** ACTIVITY 1 **
According to the article linking the World Cup to economics, which country does the author predict will win the 2018 FIFA World Cup?
** ACTIVITY 2 **
Carry the article on football and economics forward from the point where it stops.

** READING TEXT **

Which country takes the economics spoils? Let the matrix decide
Chief Economist and CIO at Saxo Bank Steen Jakobsen
B
ill Shankly, the legendary Liverpool FC manager, once said: “Some people think football is a matter of life and death. I assure you, it’s much more serious than that.”
I am not one to argue with one of the best, if not the best, football managers ever. This is our attempt to connect the all-important world of football to the comparatively boring one of economics. Like any boy who has played football, I fancy myself as something of a connoisseur, so here is my official call for the 2018 FIFA World Cup: Belgium will be the champions.
Odds-on favourites Brazil and Germany have both lost momentum, and besides, these are the consensus calls. Instead, I will go with a country small in size, but big in terms of its players’ abilities. (The irony of pointing to Belgium and hence Brussels is not lost on me at a time where Europe is about to face a potential existential crisis!)
Here at Saxo Bank, we are both followers of the FIFA World Cup as well as active participants in the financial and economic spheres; we have constructed a matrix of factors which will predict the group stages and the ultimate winner based on the following metrics:
• Misery index: This index combines a country’s inflation with its unemployment (the lower, the better) and its 12-month trailing stock market performance (the stock market is perceived to be a gauge for the overall performance of a country; higher is, of course, better).

Stored items from a collection
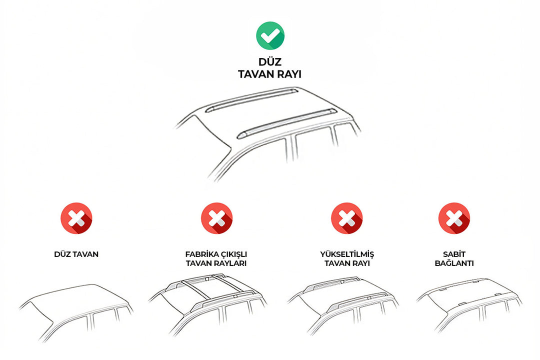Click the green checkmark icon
(x=270, y=36)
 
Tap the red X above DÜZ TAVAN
(x=76, y=218)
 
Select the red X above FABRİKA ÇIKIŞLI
(x=216, y=218)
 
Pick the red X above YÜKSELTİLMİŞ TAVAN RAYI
(x=346, y=218)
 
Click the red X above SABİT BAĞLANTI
(x=454, y=218)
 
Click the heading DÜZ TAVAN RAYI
(x=270, y=68)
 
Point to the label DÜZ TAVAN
(x=76, y=254)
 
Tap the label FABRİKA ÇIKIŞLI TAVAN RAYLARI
(x=216, y=258)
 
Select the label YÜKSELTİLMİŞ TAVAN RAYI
(x=346, y=258)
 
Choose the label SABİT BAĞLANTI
(x=454, y=258)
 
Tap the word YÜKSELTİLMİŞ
(x=346, y=254)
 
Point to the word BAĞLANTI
(x=454, y=263)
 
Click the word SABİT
(x=454, y=254)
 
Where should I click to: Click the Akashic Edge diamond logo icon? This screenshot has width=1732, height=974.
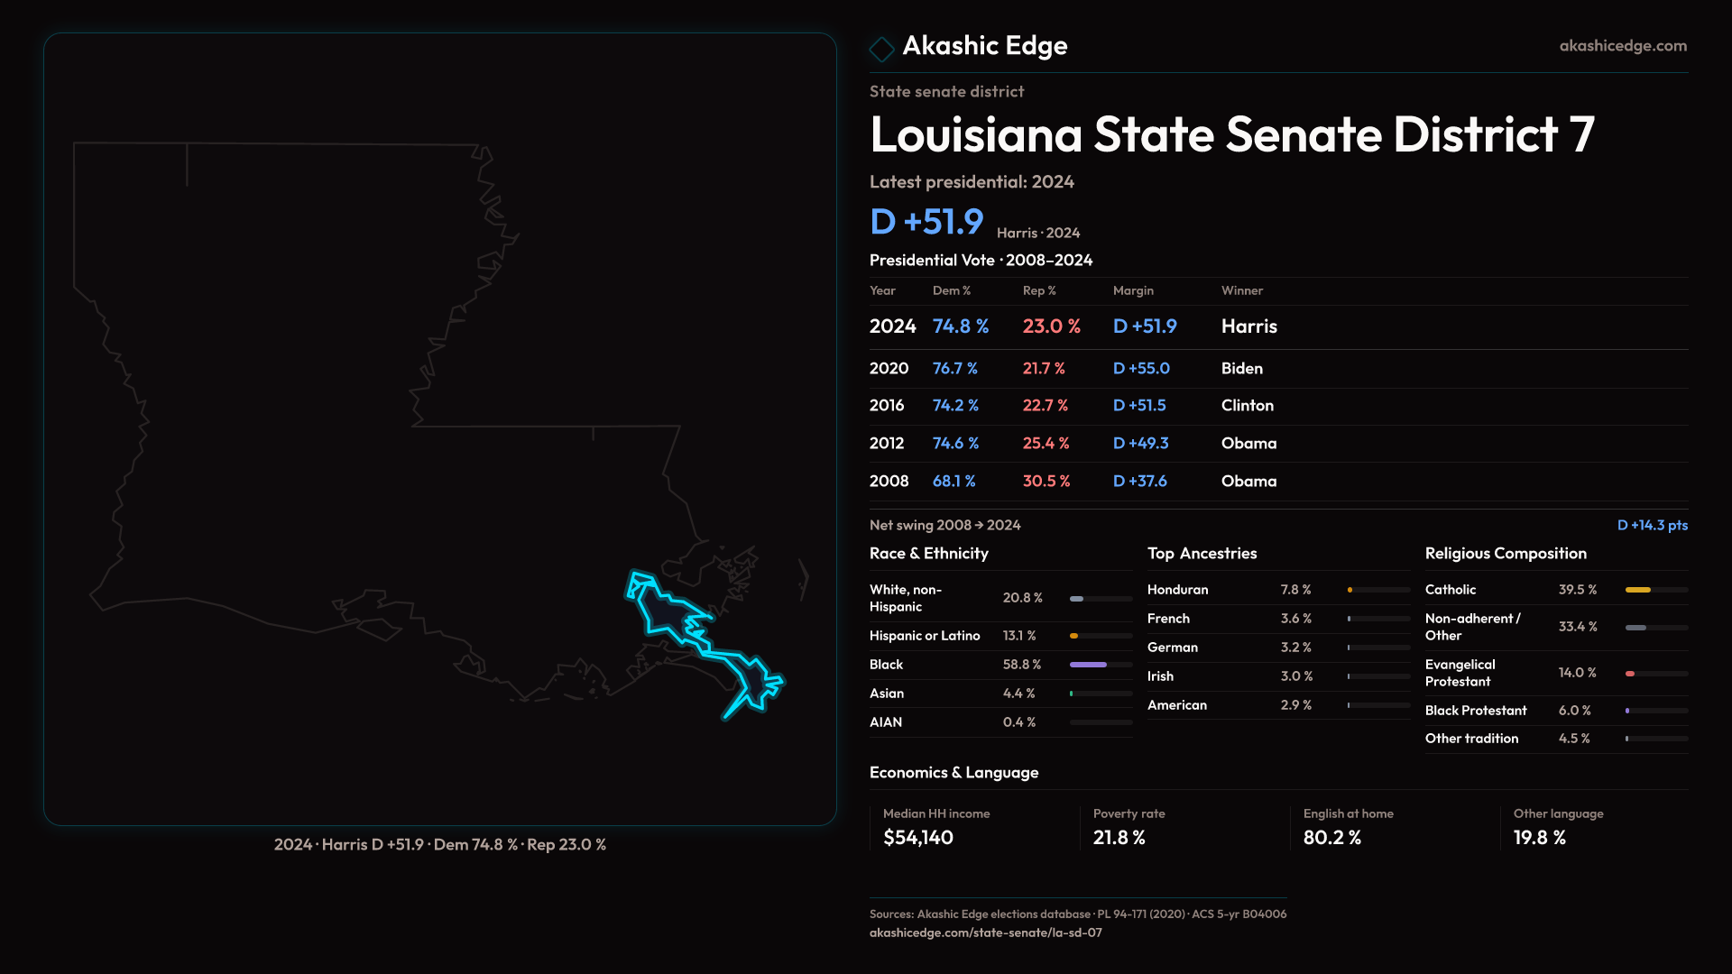881,48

** YOUR RESPONSE 1 **
Belgium.

** YOUR RESPONSE 2 **
• CDS spreads: The “insurance premium” of hedging the downside of an economy measured as a basis-point premium (the higher, the worse).
• Gini-coefficient: This metric measures inequality and the overall equality of a country secures long-term growth. There is also an increasing understanding that education and access to education creates a more productive society (lower is better).
These parameters are equally weighted and then ranked from one to
30: number-one performers thus win their categories, and the overall lowest combined score wins.
So what does our podium look like in the 2018 Economics World Cup?
World champions: Iceland – 6.0 Second place: Denmark – 8.0 Third place: Japan – 7.5
In fourth place we find Germany with a score of 9.5. In fact, South Korea actually ranks higher than Germany with 8.3 , but they lost in the quarter-finals to Japan
with 7.5, while Japan then – despite a higher score than Denmark – failed to win the semi-final versus Iceland, hence the result above. In economics as in football, every match matters!